Updated several things:

bmielnicki commented 4 years ago

@nathan-miller23 Can I click the "Merge pull request" button or do you want to look at the code before?

micahcarroll commented 4 years ago

@mesutyang97 if possible maybe you could give a look at this PR too before we merge it?

micahcarroll commented 4 years ago

Also Bartek, do you have an intuition why the code coverage is reduced by this PR (I'm still getting used to how those numbers are calculated)?

bmielnicki commented 4 years ago

Also Bartek, do you have an intuition why the code coverage is reduced by this PR (I'm still getting used to how those numbers are calculated)?

I have no idea.

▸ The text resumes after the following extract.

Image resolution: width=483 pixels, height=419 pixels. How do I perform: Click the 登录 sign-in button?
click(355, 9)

Most of the lowered coverage comes from planners file that this PR is not changing at all. For more info see this

bmielnicki commented 4 years ago

Added visualization of trajectory https://github.com/HumanCompatibleAI/overcooked_ai/issues/63 and static methods for default creation of hud data. There are also other minor improvements to existing code. trajectory_visualization

mesutyang97 commented 4 years ago

Hey @bmielnicki , thanks again for the hard work! I was testing visualization code you have on randomly generated layouts, and noticed the problem of agents's location being out of sync with where they actually are in the game. I am attaching two subsequent frames from what I ran in the visualization:

Screen Shot 2020-09-28 at 4 58 45 PM Screen Shot 2020-09-28 at 4 58 52 PM

It looks like a rendering issue, because the agent was able to pick up the plate facing the bottom dish dispensor, so we know agent isn't supposed to be where it is rendered.

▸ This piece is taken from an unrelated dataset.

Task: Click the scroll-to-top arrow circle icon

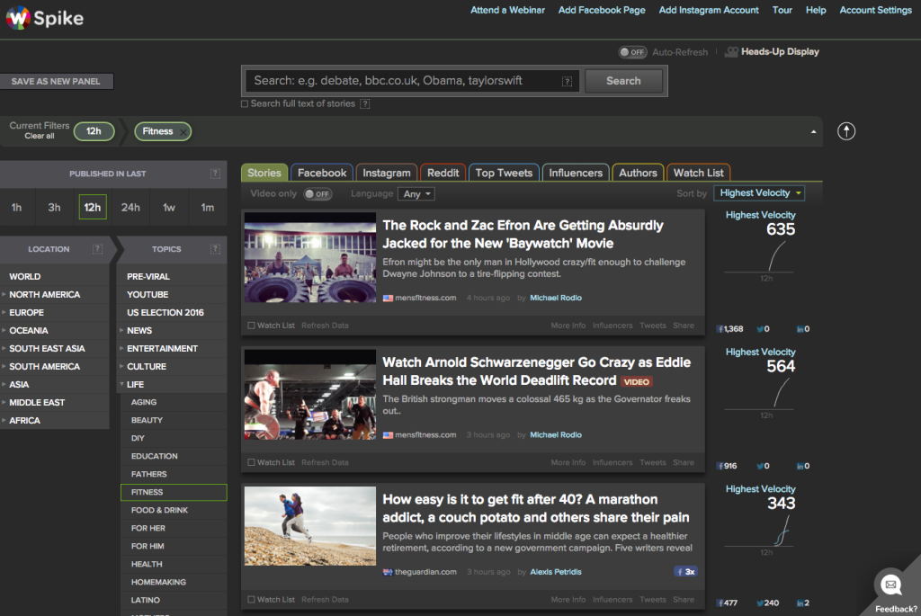Action: 846,131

Here is the code I ran for you to reproduce the issues:

from overcooked_ai_py.mdp.layout_generator import LayoutGenerator
# testing some states hoping it can find unexpected bugs
various_tests = []
various_results = []

config = copy.deepcopy(DEFAULT_VALUES)
config["tile_size"] = 45
config["cooking_timer_font_size"] = 15

DEFAULT_MDP_GEN_PARAMS = {
    "inner_shape": (7, 5),
    "prop_empty": 0.7,
    "prop_feats": 0.4,
    "start_all_orders" : [
        { "ingredients" : ["onion", "onion", "onion"]}
    ],
    "recipe_values" : [20],
    "recipe_times" : [20],
    "display": False
}

mdp_fn = LayoutGenerator.mdp_gen_fn_from_dict(DEFAULT_MDP_GEN_PARAMS, outer_shape=(7, 5))

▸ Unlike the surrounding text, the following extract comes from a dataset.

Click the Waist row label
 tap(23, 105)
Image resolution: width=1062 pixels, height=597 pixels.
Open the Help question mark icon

agent_eval = AgentEvaluator({"horizon": 1001}, mdp_fn)
grid = agent_eval.env.mdp.terrain_mtx
print(grid)
trajectory_random_pair = agent_eval.evaluate_random_pair(num_games=1, display=False)
for i in range(0, 30):
    state = trajectory_random_pair["ep_states"][0][i]
    kwargs = {"hud_data": {}, "grid":grid, "state":state.to_dict()}
    test_dict = {"config": config, "kwargs": kwargs, 
     "comment": "Various tests",
     "result_array_filename": "test_various_display_%d.npy"%i}
    print("test_various_display_%i dict"%i)
    test_array = display_and_export_to_array(test_dict)
    various_tests.append(test_dict)
    various_results.append(test_array)

Let me know if you would like me to help you identify the cause. Thanks again for you help!

bmielnicki commented 4 years ago

The solution for the issue reported by @mesutyang97 is now pushed along with the additional test of visualizations of generated layouts.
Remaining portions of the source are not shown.